Legal Case Summary
Blackburn v Attorney General [1971] 2 All ER 1380
Affirmed Parliament’s right to sign the Maastricht Treaty and thus voluntarily give some of its powers to the EC, despite the principle of Parliamentary sovereignty.
Facts
The claimant, Blackburn, asserted that the decision by Parliament to allow Britain to join the Economic Community and sign the Maastricht Treaty was illegal as it diminished their own sovereignty, and violated the theoretical conception of the ‘Queen in Parliament’, whereby all power is vested in the Crown and subsequently in Parliament. Thus, Blackburn sought a judicial review.
Issue
Whether Parliament had the authority to enter Britain into the European Community and voluntarily relinquish some of their own powers.
Decision / Outcome
The Court of Appeal held that Britain’s decision to join the Economic Community did not amount to an illegal surrendering of Parliamentary sovereignty. Further, the very nature of Parliament’s supreme sovereignty meant that they could ‘enact, amend and repeal any legislation it pleases’, and as Parliament voluntarily elected to recognise EC law, this was not an intrusion on their sovereignty. Moreover, it was beyond the jurisdiction of the Courts to perform a judicial review on Parliament’s rightful exercise of its prerogative powers. Furthermore, as Parliament was unable to bind successive Parliaments, any delegation of powers to the EC was reversible. Notably, the decision was not unanimous with Lord Denning dissenting on the grounds that the Statute of Westminster 1931, which granted powers to British dominions, meant that Parliament was not empowered to place subsequent reductions on the powers given to the dominions by giving them to the European Community.
Updated 19 March 2026
This summary contains several legal inaccuracies that students should be aware of.
Most significantly, the article repeatedly refers to the Maastricht Treaty in connection with this 1971 case. This is factually wrong: the Maastricht Treaty was signed in 1992, more than twenty years after this decision. The 1971 case concerned Britain’s proposed accession to the European Economic Community under the Treaty of Rome, which was subsequently given domestic effect by the European Communities Act 1972. The Maastricht Treaty played no part in Blackburn v Attorney General and students should disregard any reference to it in this summary.

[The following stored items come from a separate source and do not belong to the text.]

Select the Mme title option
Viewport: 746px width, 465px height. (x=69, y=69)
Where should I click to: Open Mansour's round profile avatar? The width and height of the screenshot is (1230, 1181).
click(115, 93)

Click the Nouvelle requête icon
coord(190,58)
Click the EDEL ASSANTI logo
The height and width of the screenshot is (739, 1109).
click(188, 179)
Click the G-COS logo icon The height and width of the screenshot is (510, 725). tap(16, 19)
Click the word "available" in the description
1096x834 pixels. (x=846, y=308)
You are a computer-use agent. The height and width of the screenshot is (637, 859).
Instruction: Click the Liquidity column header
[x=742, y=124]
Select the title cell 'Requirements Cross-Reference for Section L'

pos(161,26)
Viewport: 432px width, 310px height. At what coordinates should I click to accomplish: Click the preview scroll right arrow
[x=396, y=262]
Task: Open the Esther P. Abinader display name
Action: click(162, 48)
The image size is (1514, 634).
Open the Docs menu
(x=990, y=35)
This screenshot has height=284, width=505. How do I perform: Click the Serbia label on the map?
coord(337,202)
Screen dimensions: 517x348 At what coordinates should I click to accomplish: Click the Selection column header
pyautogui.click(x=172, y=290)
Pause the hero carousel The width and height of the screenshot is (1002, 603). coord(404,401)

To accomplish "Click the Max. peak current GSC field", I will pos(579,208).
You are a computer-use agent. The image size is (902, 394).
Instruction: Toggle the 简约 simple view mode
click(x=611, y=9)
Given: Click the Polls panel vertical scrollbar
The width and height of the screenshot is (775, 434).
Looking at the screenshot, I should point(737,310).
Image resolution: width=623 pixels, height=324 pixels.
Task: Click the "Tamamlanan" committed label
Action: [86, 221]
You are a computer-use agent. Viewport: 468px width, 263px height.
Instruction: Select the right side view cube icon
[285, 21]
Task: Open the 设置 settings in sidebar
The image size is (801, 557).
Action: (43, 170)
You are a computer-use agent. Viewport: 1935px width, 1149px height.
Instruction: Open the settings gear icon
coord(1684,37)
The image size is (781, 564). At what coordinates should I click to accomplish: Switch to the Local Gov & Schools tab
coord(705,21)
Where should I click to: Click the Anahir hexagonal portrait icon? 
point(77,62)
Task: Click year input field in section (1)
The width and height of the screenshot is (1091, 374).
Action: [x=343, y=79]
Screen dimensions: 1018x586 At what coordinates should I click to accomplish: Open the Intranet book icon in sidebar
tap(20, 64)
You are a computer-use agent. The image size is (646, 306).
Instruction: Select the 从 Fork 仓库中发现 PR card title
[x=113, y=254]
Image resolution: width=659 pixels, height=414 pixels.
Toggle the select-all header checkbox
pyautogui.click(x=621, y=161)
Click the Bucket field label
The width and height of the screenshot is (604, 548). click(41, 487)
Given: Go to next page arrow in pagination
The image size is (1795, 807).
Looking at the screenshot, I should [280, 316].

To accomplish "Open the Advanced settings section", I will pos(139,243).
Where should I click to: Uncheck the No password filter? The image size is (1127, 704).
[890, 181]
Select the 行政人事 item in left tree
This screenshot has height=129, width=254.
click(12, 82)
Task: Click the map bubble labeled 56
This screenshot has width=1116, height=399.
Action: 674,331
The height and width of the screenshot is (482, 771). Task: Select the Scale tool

The summary’s description of Lord Denning’s dissent is also potentially misleading. Lord Denning did not dissent from the outcome; the court was unanimous in refusing the application. Lord Denning did, however, make the observation about the Statute of Westminster 1931 in the course of his judgment. Students should consult the original report for an accurate account of each judge’s reasoning.
On the substantive legal principles — parliamentary sovereignty, the irreversibility argument, and the court’s refusal to review the exercise of treaty-making prerogative powers — the summary broadly reflects the reasoning in the case as reported. However, students should note the significantly changed constitutional landscape: the United Kingdom left the European Union on 31 January 2020 following the European Union (Withdrawal) Act 2018 and the European Union (Withdrawal Agreement) Act 2020, and the European Communities Act 1972 was repealed. The case retains historical and doctrinal interest on parliamentary sovereignty and the limits of judicial review of prerogative powers, but its specific EU context is now of historical significance only.